この魔道具はミストに作製してもらったものだ。
遠方と通信をする魔導具……つまるところ、電話のようなものである。
この世界には前世の電話のような便利な伝達機器が存在しないため、急ぎの連絡手段は早馬が主流だ。
そのため目まぐるしく戦況が変わる戦場において、瞬時に連絡を取れる手段があればとミストに依頼した。

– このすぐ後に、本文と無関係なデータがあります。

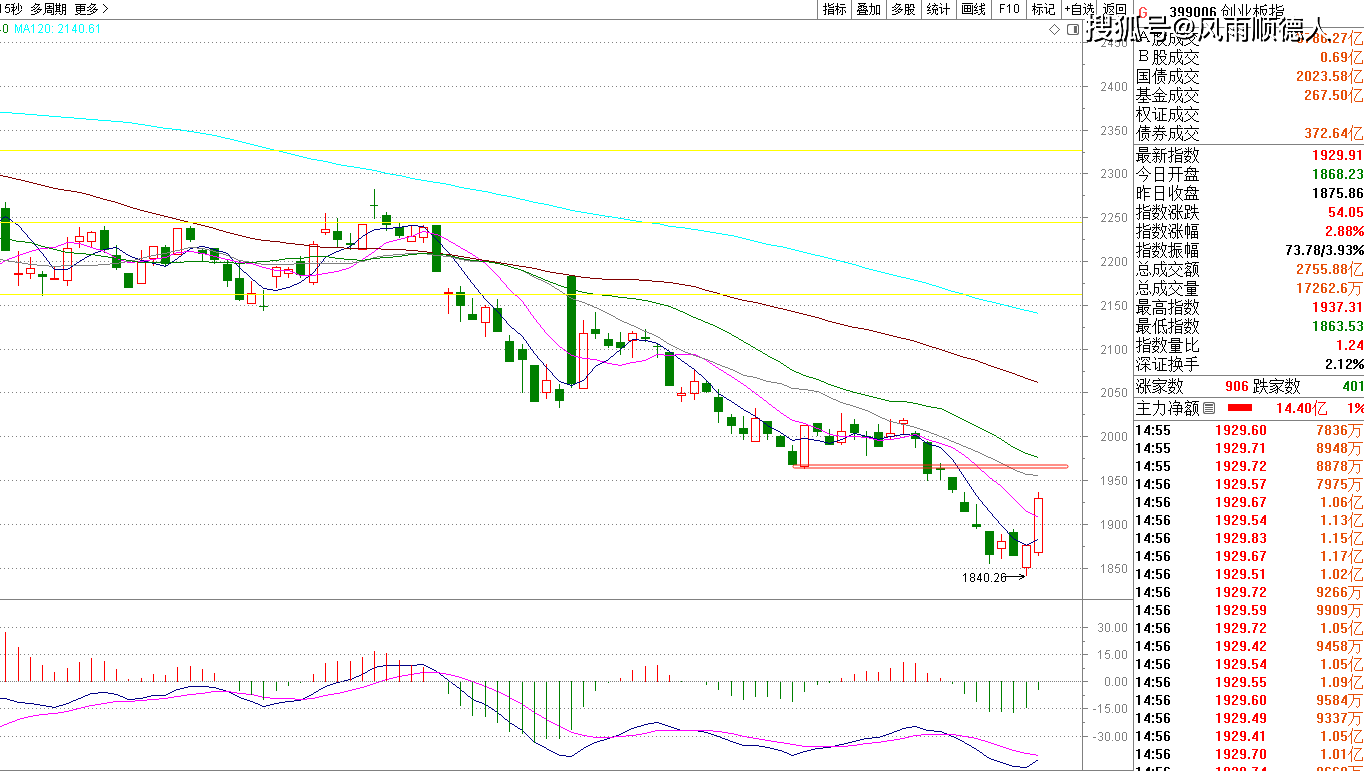The width and height of the screenshot is (1364, 771).
Task: Click the 标记 mark button
Action: (x=1043, y=9)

さすがのミストでも作製は難航し、結局この1セットしか作ることはできなかったようだが十分だ。
「これを踏まえて、戦力の配置に要望を出しても良いですか?」
「ああ、聞こうか」
「まず、アネットには対となる魔道具を持たせて王都へ。転移魔法を使える彼女には、後方から適切な支援を望む方がいいかと。それに、神出鬼没の魔族はこの戦場を無視して王都に現れるかもしれません。そうなったとき、アネットの神器は王都防衛においてエレアと同等の価値があります」
「竜王女殿下と同等……大きく出たな?」
「事実ですから。加えて『山割』スターを王都防衛に。生徒たちからはドークとメルナ、イブを」
「随分と王都に戦力を割くのだな」
「アネットの転移魔法で、臨機応変に派遣できる予備戦力として重宝できるかと。それに、王都だけは何としても陥落させてはならない。人類最強のエレアがいるとはいえ、これは絶対ですからね」
「…………ドレイク。まさかお前、王都の地下の――」
すっと目を細めるフロプトの言葉を遮り、指を口元に立てるジェスチャーをする。
「校長先生、そのことについてわざわざ口にする必要はありません。ただ、女神より聞いたとだけ」
「……そうか。まぁ、お前の意見には我も賛成だ。いざというときのため、王都にも戦力を多めに配置しようか」
「ありがとうございます」
これで準備は整った。
あとは、勝つだけ――俺は国境の先を睨んだ。